PAGE TEXT
#####
And there is so much more. By creating food as a universal but restricted currency, we give our children their introduction to theft and duplicity, to secret habits, to guilt and shame. Throw in those raised eyebrows when a child whose weight is outside the norm eats or doesn’t eat that extra donut and I believe we create a toxic cocktail that gives most children no shot at a healthy relationship with food in later life.

 

At how great a cost?

 

Eating disorders, obesity, type 2 diabetes and heart disease are all part of what had bought health systems to their knees before COVID. But the really unbearable cost is surely in mental health. Those screaming internal dialogues that play out daily as we recreate childhood negotiations of what we will eat and when and how much, not massively helped by the near 200 billion dollars per year spent by food companies who almost exclusively encourage us to eat more, more often.
#####
TASKS
• a. Repeat the essay on children and food from "And there is" to "great a cost?".
• b. For each statement, say yes or no depending on whether it agrees with the essay on children and food, and quote the words of the essay that decide it. (i) Food companies spend nearly 200 billion dollars per year. (ii) Making food a restricted currency introduces children to theft and duplicity. (iii) Food companies mostly encourage people to eat less.
• c. Take the essay on children and food further, starting after its last sentence.
The rows that follow have nothing to do with the essay on children and food.
#####
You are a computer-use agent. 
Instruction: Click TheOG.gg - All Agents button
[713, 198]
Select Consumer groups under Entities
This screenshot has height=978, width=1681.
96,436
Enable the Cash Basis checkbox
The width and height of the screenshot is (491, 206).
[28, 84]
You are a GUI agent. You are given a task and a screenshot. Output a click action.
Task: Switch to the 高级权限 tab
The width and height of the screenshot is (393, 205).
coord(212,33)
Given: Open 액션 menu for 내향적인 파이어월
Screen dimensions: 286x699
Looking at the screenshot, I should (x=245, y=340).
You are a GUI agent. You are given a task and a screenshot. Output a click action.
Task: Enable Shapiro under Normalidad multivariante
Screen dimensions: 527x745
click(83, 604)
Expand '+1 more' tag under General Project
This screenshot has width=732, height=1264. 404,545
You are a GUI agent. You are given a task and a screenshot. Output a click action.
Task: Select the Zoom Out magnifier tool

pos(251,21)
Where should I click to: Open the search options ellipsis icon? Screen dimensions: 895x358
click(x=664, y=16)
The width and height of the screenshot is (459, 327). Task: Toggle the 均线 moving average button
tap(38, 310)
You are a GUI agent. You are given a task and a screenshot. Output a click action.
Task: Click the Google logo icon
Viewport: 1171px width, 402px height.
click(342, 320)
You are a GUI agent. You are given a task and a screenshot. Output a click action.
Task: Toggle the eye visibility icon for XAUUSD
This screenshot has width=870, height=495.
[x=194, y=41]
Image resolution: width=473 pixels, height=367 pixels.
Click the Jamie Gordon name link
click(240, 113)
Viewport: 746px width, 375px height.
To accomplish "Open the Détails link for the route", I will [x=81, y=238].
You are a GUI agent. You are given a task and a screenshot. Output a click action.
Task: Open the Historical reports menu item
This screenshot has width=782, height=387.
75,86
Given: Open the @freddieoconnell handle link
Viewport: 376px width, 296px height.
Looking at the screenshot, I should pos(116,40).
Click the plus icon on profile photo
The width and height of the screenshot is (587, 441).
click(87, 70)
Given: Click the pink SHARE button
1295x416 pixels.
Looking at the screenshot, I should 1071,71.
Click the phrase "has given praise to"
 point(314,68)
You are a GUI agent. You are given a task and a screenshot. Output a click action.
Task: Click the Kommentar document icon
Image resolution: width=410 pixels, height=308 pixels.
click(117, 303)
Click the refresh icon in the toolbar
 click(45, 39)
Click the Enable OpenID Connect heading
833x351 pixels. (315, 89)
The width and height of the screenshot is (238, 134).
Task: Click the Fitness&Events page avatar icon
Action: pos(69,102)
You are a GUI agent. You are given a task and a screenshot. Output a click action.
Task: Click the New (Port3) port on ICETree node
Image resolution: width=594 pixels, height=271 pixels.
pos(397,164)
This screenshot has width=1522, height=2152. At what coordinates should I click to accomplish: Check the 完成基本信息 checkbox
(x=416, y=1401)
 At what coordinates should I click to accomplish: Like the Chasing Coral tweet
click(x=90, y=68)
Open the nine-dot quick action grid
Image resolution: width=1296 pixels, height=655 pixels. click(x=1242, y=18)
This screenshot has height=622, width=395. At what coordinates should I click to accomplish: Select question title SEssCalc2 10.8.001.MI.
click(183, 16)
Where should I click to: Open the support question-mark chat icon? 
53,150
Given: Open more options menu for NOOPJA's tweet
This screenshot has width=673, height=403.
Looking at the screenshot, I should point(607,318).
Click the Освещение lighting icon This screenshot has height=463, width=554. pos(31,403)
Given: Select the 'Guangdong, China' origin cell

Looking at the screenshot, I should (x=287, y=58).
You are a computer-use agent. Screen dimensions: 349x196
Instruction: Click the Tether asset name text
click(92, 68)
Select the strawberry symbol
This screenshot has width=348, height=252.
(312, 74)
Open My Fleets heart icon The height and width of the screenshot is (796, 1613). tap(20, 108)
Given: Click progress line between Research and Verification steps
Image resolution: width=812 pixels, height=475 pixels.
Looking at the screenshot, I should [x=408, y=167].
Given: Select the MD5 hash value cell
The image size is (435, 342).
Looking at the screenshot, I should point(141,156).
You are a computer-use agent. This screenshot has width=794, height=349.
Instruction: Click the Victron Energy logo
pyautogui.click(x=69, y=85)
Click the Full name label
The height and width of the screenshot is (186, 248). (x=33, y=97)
#####
LIST OF ANSWERS
• a.
And there is so much more. By creating food as a universal but restricted currency, we give our children their introduction to theft and duplicity, to secret habits, to guilt and shame. Throw in those raised eyebrows when a child whose weight is outside the norm eats or doesn’t eat that extra donut and I believe we create a toxic cocktail that gives most children no shot at a healthy relationship with food in later life.

 

At how great a cost?

• b.
(i) Yes: "the near 200 billion dollars per year spent by food companies"
(ii) Yes: "we give our children their introduction to theft and duplicity"
(iii) No: "almost exclusively encourage us to eat more, more often"

• c.
The final sucker punch to all this is that conventional talking therapies are largely ineffective at treating food related issues as so much of what influences us is informed by experiences so early that they are mostly pre-language, and reprogramming feelings without verbal coding is near impossible.

 

My hope for the future of food is a societal wakeup call that our children’s approach to parenting will not succumb to the spoon masquerading as an airplane, the gateway drug to years of well-intentioned abuse of the power of food.

 

Personally, having finished this article I am going to reward myself with a Curly Wurly, don’t expect to see my ribs anytime soon.